The other day I opened up a Tupperware container and inside it were two raw chicken thighs. I freaked out. My husband had made us a great chicken dish several days before, but he only used 4 of the 6 thighs (don’t ask me why, something about a recipe). The other two had just been sitting there. Raw chicken! My husband is an absolute sweetheart, and having him home during treatment (last time was entirely during his landscaping season) has been a real blessing. But he doesn’t seem to realize what’s going on in this fridge!
Poor guy is scolded when he eats the fresh hummus I just made, because why isn’t he eating that cheese I can’t eat that is going bad? Why is he eating yesterday’s leftovers when there is some soup in there that it too old for me to eat, but I can eat yesterday’s leftovers. I made sprouts all winter, and I took to marking “Eat First” on ones that were past their prime, while I focused on the fresher ones. (Sprouts are a challenge.) Now I see I need to do this in an even more deliberate way.

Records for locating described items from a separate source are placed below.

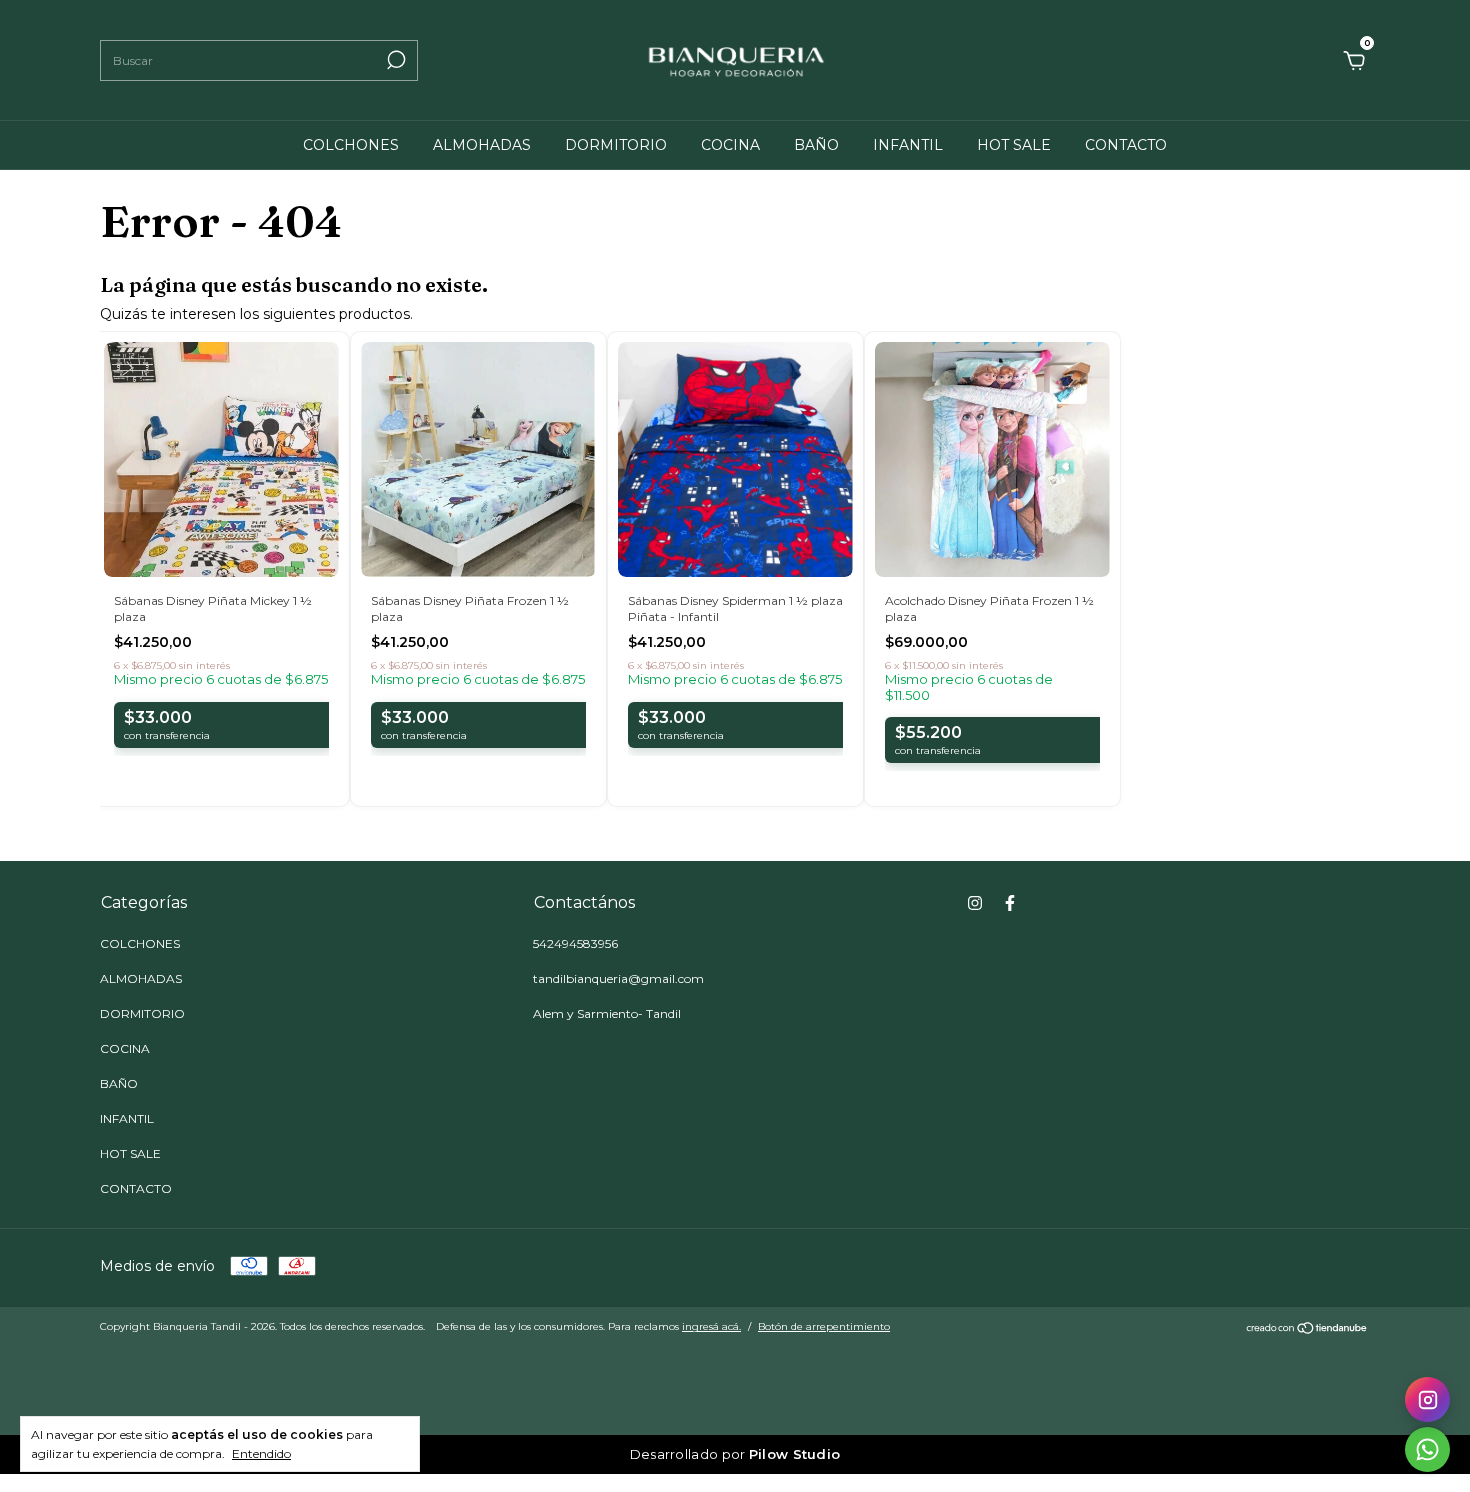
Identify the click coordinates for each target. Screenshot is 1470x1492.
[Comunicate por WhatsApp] (1427, 1449)
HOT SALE (1014, 145)
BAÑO (816, 145)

I cook for us. I grocery shop. That isn’t going to change, nor would I want it to change. It’s going to be a little more difficult, as I figure out what I eat and how my husband fits into that. There are going to be more “eat first” signs. He’s going to have to accept that some things are going into the compost (those two tomatoes in a jar that have just been sitting there waiting for a recipe to come along to use them), which feels like food waste to him but is going back in the ground/garden. I might have to shop more often, buying lower quantities, to make sure the food is more fresh. I can do that.

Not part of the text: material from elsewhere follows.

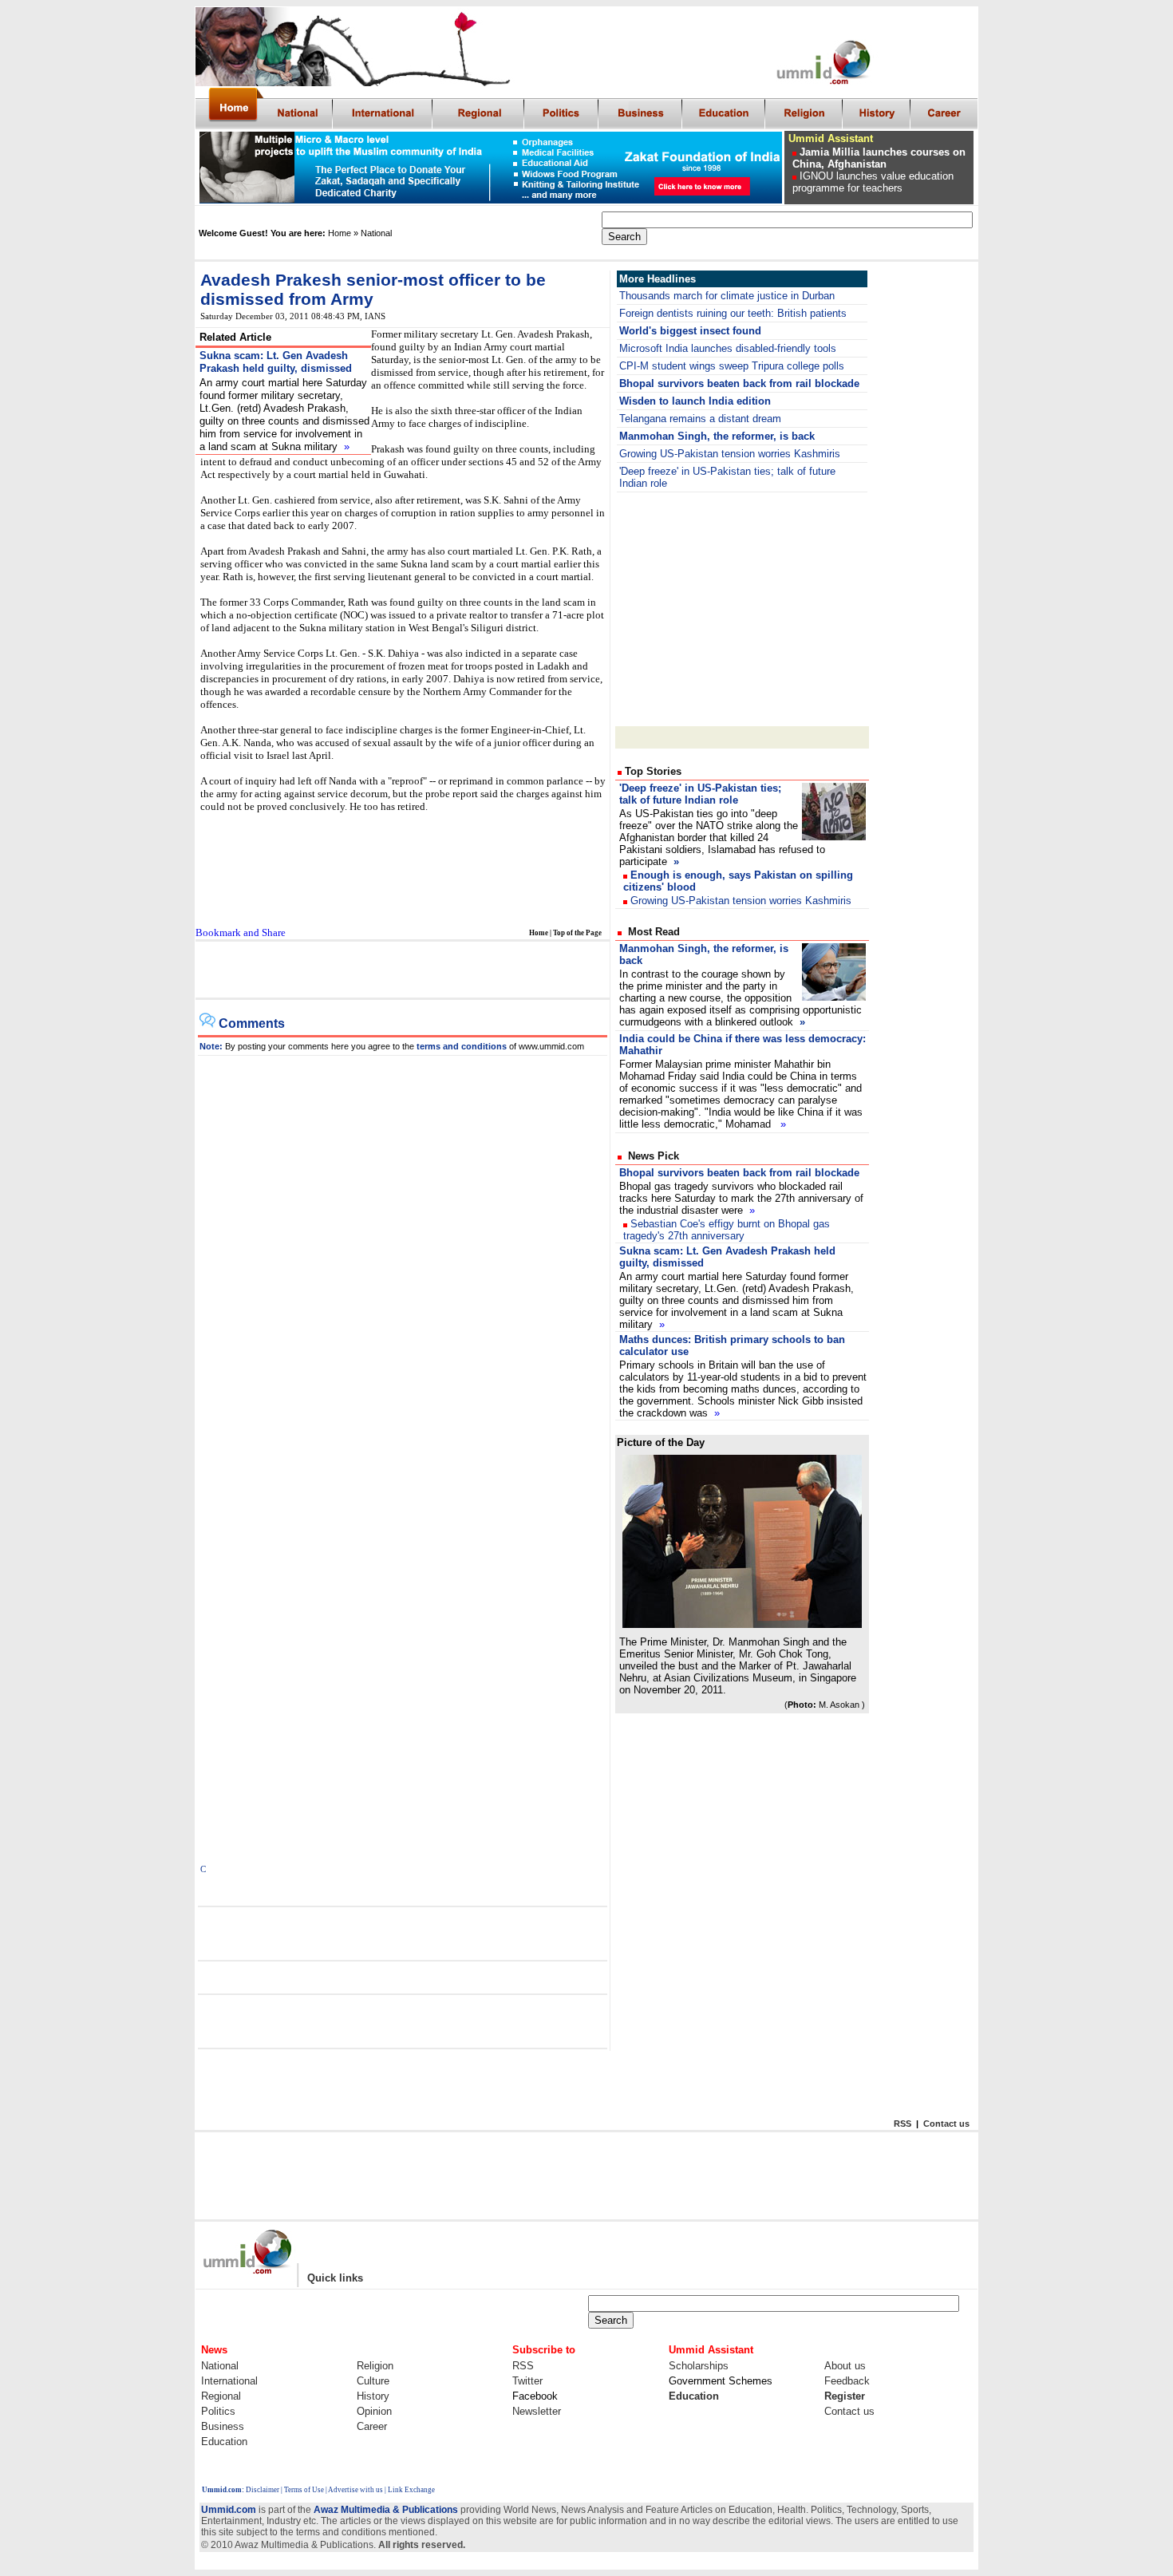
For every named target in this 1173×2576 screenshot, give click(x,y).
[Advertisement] (401, 970)
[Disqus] (403, 1255)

But most of all, I’m going to try to give myself a break, and all cancer patients should do the same. I talked to a friend recently who said, “Susan, all this is just tweaking around the edges. You’re not drinking alcohol or eating processed sugar. You’re eating foods you canned from your garden. You’re eating well.” The super salad is not going to be the difference between killing cancer and not killing cancer. It’s not about the exact measure of turmeric.
All of this will be easier when it’s not February and my garden is up and running. I planted leek and onion seeds today, so the 2019 season begins. Meanwhile, there are cans of tomatoes and frozen green beans and Brussel’s sprouts, cans of tomatillo sauce, too. And red and purple potatoes that I’ve been loving eating roasted with some Everything-but-the-bagel seasoning from Trader Joe’s on top!
This was a excellent from many points of view, Susan, to say nothing about the energy it took to write it.!
So many things to take in and follow! Keeping you in my prayers & sending peaceful thoughts to you.
My doc was completely useless about food and exercise so same thing–I read a lot of websites and got the same mixed messages. And there were days when I couldn’t eat anything but Raisin Bran and doughnuts. Still, the treatment ended in time.
I begin to wonder about going back to my ‘other life’, or if that is a thing of the past. I think in time I will be able to accept the ‘new normal’ beyond the obvious changes in my body. I’m sure you’re feeling the same way, and despite all the challenges you’re facing outside the home, you seem to be keeping your head on straight and coping calmly, a feat to be admired. All we can do beyond a reasonable effort is keep going, right?